Sidewalk of hope


Zvonko Davidovic

“Rekord”, once a legendary spot where we used to meet when we were young, a place in Skopje from which our night-out began. Sometimes we eagerly watched the buses that stopped here to see if the friends that we were waiting for were on them. It was always packed like a basket full of young smiling people filled with dreams and hope. “Rekord” smelled of happiness, love, smiles, friendship and Zuko.
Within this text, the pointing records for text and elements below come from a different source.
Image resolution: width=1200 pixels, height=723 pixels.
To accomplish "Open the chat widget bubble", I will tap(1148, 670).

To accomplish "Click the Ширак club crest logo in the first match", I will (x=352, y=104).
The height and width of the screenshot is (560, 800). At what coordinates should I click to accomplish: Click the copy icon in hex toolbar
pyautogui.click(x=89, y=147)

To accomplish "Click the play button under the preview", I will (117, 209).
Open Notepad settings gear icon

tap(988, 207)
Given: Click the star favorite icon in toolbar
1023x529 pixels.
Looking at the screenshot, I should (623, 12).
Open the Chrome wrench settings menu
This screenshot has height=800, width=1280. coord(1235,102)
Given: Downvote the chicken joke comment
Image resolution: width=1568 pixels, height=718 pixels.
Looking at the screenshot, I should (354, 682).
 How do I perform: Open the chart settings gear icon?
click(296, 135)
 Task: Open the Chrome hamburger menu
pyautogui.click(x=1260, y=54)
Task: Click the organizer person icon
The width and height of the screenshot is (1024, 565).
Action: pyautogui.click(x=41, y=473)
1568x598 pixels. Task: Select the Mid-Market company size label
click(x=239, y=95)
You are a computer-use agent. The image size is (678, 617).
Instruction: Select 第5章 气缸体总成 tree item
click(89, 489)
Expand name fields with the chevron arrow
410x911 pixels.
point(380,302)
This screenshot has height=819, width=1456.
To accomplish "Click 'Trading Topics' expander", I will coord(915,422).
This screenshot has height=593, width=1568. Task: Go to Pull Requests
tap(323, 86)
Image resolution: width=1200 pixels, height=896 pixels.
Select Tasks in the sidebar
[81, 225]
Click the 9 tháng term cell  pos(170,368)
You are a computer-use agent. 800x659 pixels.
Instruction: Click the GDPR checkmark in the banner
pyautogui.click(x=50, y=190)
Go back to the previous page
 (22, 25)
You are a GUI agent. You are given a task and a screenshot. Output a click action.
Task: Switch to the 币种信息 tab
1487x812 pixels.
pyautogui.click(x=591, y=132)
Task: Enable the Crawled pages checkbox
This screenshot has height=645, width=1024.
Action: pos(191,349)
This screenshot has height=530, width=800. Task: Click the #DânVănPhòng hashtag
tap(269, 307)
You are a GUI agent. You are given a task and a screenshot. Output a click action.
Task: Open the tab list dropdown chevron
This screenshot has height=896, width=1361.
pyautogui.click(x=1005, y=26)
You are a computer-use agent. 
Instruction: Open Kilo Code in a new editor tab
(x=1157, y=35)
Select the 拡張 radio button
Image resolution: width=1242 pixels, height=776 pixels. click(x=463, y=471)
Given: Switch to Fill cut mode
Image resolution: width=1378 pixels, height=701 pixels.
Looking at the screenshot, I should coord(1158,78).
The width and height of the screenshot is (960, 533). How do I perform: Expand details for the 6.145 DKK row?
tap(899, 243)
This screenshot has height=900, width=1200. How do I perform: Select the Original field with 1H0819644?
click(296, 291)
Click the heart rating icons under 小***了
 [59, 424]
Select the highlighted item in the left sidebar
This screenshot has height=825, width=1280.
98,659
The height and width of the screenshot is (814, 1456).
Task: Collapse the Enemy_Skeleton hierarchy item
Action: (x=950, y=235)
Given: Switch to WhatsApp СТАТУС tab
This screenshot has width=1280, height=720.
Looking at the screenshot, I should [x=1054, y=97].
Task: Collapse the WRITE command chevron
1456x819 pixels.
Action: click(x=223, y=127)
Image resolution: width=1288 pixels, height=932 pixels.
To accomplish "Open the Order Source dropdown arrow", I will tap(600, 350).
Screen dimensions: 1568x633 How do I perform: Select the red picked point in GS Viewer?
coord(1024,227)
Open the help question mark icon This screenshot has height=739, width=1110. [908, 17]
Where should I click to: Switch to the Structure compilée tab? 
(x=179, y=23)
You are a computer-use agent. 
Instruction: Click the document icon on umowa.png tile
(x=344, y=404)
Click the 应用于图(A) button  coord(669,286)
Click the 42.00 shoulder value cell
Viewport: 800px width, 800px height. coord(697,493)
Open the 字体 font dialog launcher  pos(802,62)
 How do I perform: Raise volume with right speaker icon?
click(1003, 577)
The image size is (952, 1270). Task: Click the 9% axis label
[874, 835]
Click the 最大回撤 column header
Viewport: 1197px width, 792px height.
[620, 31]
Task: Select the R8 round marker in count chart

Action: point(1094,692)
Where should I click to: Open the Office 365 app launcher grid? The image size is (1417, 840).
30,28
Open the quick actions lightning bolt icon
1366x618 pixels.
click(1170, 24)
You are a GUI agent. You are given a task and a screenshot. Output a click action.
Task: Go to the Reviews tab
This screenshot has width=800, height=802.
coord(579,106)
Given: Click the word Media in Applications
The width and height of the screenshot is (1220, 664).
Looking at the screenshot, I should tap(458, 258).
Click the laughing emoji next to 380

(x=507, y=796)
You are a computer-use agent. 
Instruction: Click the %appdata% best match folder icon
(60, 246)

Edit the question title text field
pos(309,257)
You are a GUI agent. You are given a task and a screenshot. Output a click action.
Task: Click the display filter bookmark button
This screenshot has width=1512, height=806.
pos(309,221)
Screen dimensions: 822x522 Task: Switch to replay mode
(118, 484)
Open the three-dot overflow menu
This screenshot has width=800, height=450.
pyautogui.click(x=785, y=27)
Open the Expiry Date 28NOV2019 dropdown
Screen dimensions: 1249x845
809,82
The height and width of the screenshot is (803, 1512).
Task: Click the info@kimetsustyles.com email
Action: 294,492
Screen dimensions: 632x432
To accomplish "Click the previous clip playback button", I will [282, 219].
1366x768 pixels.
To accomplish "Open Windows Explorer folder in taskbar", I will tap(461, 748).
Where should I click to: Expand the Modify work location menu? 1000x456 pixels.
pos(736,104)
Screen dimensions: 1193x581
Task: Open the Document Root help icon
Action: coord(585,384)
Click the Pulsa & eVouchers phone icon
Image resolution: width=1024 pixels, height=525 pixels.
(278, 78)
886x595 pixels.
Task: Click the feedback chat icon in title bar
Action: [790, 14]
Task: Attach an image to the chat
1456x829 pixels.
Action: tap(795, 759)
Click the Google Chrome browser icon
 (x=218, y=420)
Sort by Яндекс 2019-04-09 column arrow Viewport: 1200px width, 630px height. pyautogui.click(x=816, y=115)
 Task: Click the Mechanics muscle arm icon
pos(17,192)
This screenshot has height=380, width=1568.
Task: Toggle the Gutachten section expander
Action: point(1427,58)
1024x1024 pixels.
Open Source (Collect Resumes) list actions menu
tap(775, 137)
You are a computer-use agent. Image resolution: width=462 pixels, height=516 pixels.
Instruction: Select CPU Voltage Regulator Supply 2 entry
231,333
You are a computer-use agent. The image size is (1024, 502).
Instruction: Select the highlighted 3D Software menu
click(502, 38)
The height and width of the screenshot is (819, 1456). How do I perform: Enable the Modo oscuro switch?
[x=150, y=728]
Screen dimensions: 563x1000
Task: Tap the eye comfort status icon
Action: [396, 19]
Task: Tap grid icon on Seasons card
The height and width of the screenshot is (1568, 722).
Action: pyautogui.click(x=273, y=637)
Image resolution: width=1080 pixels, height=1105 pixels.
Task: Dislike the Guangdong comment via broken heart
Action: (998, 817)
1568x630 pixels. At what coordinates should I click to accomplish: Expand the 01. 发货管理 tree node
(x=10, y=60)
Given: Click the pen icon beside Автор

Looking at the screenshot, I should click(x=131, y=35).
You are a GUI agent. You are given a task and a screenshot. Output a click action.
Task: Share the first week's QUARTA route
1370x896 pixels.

Thirty years later, “Rekord” no longer exists except in our hearts, it is dark and enclosed with studs and police metal fences. It is decorated with baroque facades and the people’s office of the man who serves as a laughing stock. On the sidewalk, several dogs that meet me every morning when I go to work. And behind them, between the passage for the “Beko” (now who knows what, like many other objects in the city) and Rekord is a man with two tables. Placed on those tables are colorful hair scrunchies and a few plastic souvenirs. The man is inconspicuous with an average look, for many ordinary passers-by almost invisible. They pass him by, only noticing the few dogs around him. Some of the passers-by fearfully pass them by, while some are angry and comment through their teeth about the dogs. But the dogs are friendly and with constantly staring at the man with the scrunchies.

I’ve stopped many times and bought scrunchies for my daughter. The man always stood by the table, unobtrusively, and proudly refused to receive a denar more for the scrunchies. He always had change, he proudly returned each denar of change and almost angrily explained that the price is right and that he did not want anything more.
Last Saturday, I was shopping with my daughter and she asked me to stop at “Rekord”, she had something to do. I stopped at the pedestrian crossing, and she ran out of the carsaying that she will not take long. Through the windshield, I saw her buying scrunchies from the man surrounded by dogs, who was waving his hands, and wrote on a piece of paper and the showed it to her. She returned quickly with a pile of scrunchies in her hands, got back in the car, and waved to the man goodbye. The man stood proudly staring at the distance with the dogs lined up around him.

I mentioned that we could buy scrunchies elsewhere. “No, we cannot”, she answered, looking at me with wide-open eyes as children do when they advise the parent and want to convey their feelings and experience to the world and the environment. That man takes care of the dogs and feeds them every day, and he is on welfare, he barely has food for himself. He is suffering from throat cancer and is operated, so he cannot speak and write on a piece of paper, my daughter continued, but this does not prevent him from taking care of the dogs. He doesn’t like when people leave him money, he gets angry, so I have to buy scrunchies, that way I can at least help him, my daughter finished her story. I was shocked and I started shedding tears of anger, fury, embarrassment, mixed feelings overwhelmed me, demanding answers to many questions.

I do not have the answers, I do not know why someone has a soul, and someone does not, why is someone invisible to people, while he is a bigger man than all of them put together, why the so-called ladies with painted faces from the nearby ministry and the surrounding institutions are full of themselves and blind to everything around them, why people simply pass and skip over someone else’s trouble, pain, or virtue without stopping, noticing, or trying to help.
The man with the dogs stayed there, around “Rekord”, and the traffic mess and the pedestrian crowds continued to flow, unaware, indifferent, and insensitive. But, subconsciously or not, I brought him with me in my thoughts and soul, thinking about many things. Suddenly, the ugly pavement at the now impersonal people’s office of an international professor and grotesque baroque facades became a sidewalk of hope. As long as there are such people in the true sense of the word, there is hope for us with a soul greater than the present, and the petty interests and deceits that passers bring into the soul blinded by themselves and their quasi-greatness. The most expensive thing is the one that has no price, what is gained by heart and soul, and everything else that can be bought or paid is so cheap.

We are all born the same and equally powerless, we study in the same schools, we play in the same streets, we suffer from the same diseases. We grow up alongside each other, we have the same and similar dreams, we read the same books and everyone makes a step towards fate unaware that somewhere at the junction of life they have already chosen their path. But I do not understand where and when some of us have lost their souls and their feelings that makes them human. Unaware and insensitive, they walk through life by skipping the people around them, losing forever the human within.
The next day I went and bought a big bag of dog food, ready to buy more scrunchies. I hope that the man with the dogs will receive the food and will not get angry … I hope that I will never lose, or forget the human in me.